In my opinion, anyone who sincerely offers a plan to reduce the deficit can deserve the label “deficit hawk”–no matter how different their preferred approach may be from my own or even society’s consensus view. Ruth Marcus suggested that deficit hawks who still value a strong role of government might be more appropriately labeled “deficit pandas”–but that’s probably a little too wimpy sounding for most people’s tastes. (Pandas are cute and cuddly, yes, but they also seem pretty fat and lazy.) A year ago Michael Linden of the Center for American Progress explained that those who are insincere in their commitment to deficit reduction–but use their claimed commitment to fiscal responsibility to get what they really want, which is a small government still larger than the much lower taxes they’re willing to pay–are more properly considered “deficit peacocks.” (Paul Krugman liked this CAP guide on “how to spot a deficit peacock” a lot, and he even called the President one at the time.)

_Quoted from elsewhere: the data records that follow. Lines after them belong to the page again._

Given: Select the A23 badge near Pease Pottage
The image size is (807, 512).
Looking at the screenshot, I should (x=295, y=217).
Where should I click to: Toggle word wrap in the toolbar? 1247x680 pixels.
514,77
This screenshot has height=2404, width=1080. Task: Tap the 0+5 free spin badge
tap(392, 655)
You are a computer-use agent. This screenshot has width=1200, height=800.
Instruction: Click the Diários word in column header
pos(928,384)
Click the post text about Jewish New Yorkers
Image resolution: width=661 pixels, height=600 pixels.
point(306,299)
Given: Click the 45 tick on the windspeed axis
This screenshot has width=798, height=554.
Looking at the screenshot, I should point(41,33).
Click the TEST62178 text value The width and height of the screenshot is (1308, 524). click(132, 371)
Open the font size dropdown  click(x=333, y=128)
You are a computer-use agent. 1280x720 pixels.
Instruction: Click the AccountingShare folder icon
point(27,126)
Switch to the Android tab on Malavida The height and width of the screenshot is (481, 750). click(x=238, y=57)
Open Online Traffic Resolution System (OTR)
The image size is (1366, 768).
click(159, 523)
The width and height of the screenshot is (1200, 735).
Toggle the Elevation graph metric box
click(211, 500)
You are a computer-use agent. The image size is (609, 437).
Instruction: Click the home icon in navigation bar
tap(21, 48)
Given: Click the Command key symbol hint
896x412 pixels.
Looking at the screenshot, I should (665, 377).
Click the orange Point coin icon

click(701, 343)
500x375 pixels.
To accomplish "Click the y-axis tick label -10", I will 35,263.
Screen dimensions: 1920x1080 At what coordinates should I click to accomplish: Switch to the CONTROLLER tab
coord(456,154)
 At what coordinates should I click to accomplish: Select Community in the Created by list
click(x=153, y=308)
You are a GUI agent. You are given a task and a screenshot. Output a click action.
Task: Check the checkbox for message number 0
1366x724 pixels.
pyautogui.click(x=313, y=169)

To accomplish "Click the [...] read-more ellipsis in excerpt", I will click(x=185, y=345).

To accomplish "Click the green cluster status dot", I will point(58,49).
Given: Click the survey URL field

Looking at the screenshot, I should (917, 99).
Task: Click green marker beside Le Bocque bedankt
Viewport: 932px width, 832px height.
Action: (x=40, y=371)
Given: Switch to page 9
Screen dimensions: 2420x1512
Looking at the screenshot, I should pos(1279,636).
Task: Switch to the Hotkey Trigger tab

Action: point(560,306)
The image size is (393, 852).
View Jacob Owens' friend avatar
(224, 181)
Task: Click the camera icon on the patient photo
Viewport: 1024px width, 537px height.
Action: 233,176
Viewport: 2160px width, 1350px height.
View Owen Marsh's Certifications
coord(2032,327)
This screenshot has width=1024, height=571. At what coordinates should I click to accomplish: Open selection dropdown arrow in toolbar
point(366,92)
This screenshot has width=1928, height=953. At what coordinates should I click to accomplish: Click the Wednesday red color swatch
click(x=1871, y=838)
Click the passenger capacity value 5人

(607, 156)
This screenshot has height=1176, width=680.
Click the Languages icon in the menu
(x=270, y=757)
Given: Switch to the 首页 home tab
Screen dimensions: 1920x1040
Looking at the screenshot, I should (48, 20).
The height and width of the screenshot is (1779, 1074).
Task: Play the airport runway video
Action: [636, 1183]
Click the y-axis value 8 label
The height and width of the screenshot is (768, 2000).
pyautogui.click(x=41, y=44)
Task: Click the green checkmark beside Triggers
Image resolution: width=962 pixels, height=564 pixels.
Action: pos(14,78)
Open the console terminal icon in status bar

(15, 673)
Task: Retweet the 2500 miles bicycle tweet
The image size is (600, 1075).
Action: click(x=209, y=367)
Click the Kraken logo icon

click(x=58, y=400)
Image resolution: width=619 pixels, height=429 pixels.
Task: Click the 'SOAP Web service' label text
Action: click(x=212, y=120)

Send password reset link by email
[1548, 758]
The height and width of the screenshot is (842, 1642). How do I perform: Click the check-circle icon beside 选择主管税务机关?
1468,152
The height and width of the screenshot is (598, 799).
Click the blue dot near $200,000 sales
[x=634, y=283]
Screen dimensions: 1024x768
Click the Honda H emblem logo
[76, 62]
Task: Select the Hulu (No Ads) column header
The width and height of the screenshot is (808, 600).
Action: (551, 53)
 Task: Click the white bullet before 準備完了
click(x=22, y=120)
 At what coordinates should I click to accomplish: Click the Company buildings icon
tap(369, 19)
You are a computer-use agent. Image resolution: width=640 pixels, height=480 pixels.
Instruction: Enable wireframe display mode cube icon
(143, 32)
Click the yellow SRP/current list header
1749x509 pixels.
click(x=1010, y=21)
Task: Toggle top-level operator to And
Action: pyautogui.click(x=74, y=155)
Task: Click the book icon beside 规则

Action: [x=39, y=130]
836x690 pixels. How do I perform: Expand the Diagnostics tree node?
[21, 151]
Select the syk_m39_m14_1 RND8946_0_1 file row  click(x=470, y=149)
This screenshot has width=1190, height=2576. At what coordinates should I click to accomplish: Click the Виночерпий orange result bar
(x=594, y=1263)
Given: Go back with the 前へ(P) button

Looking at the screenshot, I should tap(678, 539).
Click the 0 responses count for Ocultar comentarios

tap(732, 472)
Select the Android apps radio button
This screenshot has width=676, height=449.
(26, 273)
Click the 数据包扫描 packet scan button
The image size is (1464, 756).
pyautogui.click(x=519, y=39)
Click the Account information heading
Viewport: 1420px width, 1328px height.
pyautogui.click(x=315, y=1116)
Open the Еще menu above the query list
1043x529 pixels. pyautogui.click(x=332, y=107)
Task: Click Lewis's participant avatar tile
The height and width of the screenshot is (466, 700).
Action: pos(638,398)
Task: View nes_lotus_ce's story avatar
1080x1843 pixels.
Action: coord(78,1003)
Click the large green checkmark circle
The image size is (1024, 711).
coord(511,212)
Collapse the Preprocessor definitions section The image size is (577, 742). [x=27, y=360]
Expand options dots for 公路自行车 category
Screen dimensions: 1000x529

So whether any of us perceive someone as deserving of the “deficit hawk” label depends on our own individual interpretations of the sincerity and seriousness of the deficit-reduction strategies offered. There’s so much distrust in this town though, so those deficit-reduction approaches polar opposite to our own (that we just fundamentally dislike) are automatically dismissed as insincere and not serious. And then we say we won’t even honor the other side with any conversation about their “crazy” plan versus our serious plan. We label them (cocky) “peacocks” or “pandas” (of the fat and lazy variety) and claim that we, as true “hawks,” don’t need to work things out with them.
I don’t know what the political solution is (nor what some other fitting animal descriptions might be for the various factions in this deficit-reduction debate), but so far this common-good, shared-sacrifice, fiscal responsibility effort that the President says we need to make, is not working out so well–even with the mix of true deficit hawks already involved.